Ce groupe de travail est actuellement en train de définir les critères qui permettront d’évaluer le traitement des demandes par les États Membres. Ces critères constitueront un facteur pris en compte lors de la sélection du personnel qu’ils déploieront dans des missions de maintien de la paix.
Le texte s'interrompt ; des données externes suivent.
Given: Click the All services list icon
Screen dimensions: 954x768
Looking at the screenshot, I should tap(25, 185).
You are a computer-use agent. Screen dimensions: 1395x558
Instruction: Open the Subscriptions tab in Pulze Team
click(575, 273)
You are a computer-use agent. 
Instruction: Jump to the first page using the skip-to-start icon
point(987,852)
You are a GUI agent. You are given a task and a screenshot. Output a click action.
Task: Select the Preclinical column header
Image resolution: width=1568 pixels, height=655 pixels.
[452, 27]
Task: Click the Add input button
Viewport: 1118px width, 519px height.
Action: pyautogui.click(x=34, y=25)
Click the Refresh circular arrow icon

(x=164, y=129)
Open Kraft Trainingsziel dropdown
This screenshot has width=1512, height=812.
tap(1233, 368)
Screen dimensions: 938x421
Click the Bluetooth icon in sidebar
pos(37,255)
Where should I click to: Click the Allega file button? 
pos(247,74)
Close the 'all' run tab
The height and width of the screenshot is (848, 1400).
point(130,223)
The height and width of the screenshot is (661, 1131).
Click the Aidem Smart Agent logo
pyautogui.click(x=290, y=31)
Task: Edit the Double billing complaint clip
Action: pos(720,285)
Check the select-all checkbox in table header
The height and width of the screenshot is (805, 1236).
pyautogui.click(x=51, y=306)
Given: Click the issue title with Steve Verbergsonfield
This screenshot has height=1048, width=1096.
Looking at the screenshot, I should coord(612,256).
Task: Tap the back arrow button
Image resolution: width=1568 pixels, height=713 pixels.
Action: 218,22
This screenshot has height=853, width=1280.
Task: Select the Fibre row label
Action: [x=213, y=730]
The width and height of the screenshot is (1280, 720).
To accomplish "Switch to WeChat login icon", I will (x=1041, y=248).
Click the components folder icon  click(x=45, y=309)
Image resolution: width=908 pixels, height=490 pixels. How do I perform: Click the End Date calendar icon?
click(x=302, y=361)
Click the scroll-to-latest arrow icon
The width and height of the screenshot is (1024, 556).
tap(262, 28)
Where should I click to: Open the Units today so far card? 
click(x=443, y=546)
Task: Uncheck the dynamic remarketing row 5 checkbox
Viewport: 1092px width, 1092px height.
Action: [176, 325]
Enfin, dans le but de promouvoir une plus grande transparence sur la question, le groupe a créé un tableau de bord public visant à suivre le statut de toutes les demandes en suspens. 

Bien qu’il s’agisse là de progrès importants, les efforts de l’ONU ne peuvent aboutir sans aide. « Seuls [les États Membres] ont l’autorité et le pouvoir de traiter de telles demandes [puisque] les Nations Unies n’ont pas de tribunal et ne peuvent pas contraindre les pères ou les États Membres à agir », explique Mme Pollard.  

L'ONU continue d’appeler les États Membres à régler les demandes de reconnaissance de paternité et de pension alimentaire.  Du point de vue pratique, le Secrétaire général de l’ONU a demandé à tous les États Membres de nommer, au niveau national, une personne référente en matière de paternité qui pourra aider à faire avancer le règlement des affaires.  

Mado et les autres enfants dans la même situation doivent pouvoir tourner la page, ils ont droit à la justice et méritent un avenir meilleur. 

Découvrez les efforts que l’ONU déploient pour combattre l’exploitation et les atteintes sexuelles ici.  

 

 

La reconnaissance de paternité pour les enfants nés de l'exploitation et des abus sexuels

 

*Le nom a été changé pour préserver l’anonymat. 

 

Cette histoire fait partie de la série d'histoires « Action pour le maintien de la paix » (A4P) qui rend compte des efforts déployés par l'ONU, ses États Membres et d'autres partenaires pour renforcer les opérations de maintien de la paix, ainsi que leur impact sur les personnes vivant dans les zones de conflit. 

  

Renforcer la conduite des Casques bleus et des opérations de paix est un pilier du programme A4P et de sa stratégie de mise en œuvre A4P+. Soutenir les victimes d’actes d’exploitation et d’atteintes sexuelles et les enfants nés à la suite de tels actes commis par des membres du personnel de l’ONU relève de la responsabilité des auteurs, de leur État Membre et des Nations Unies.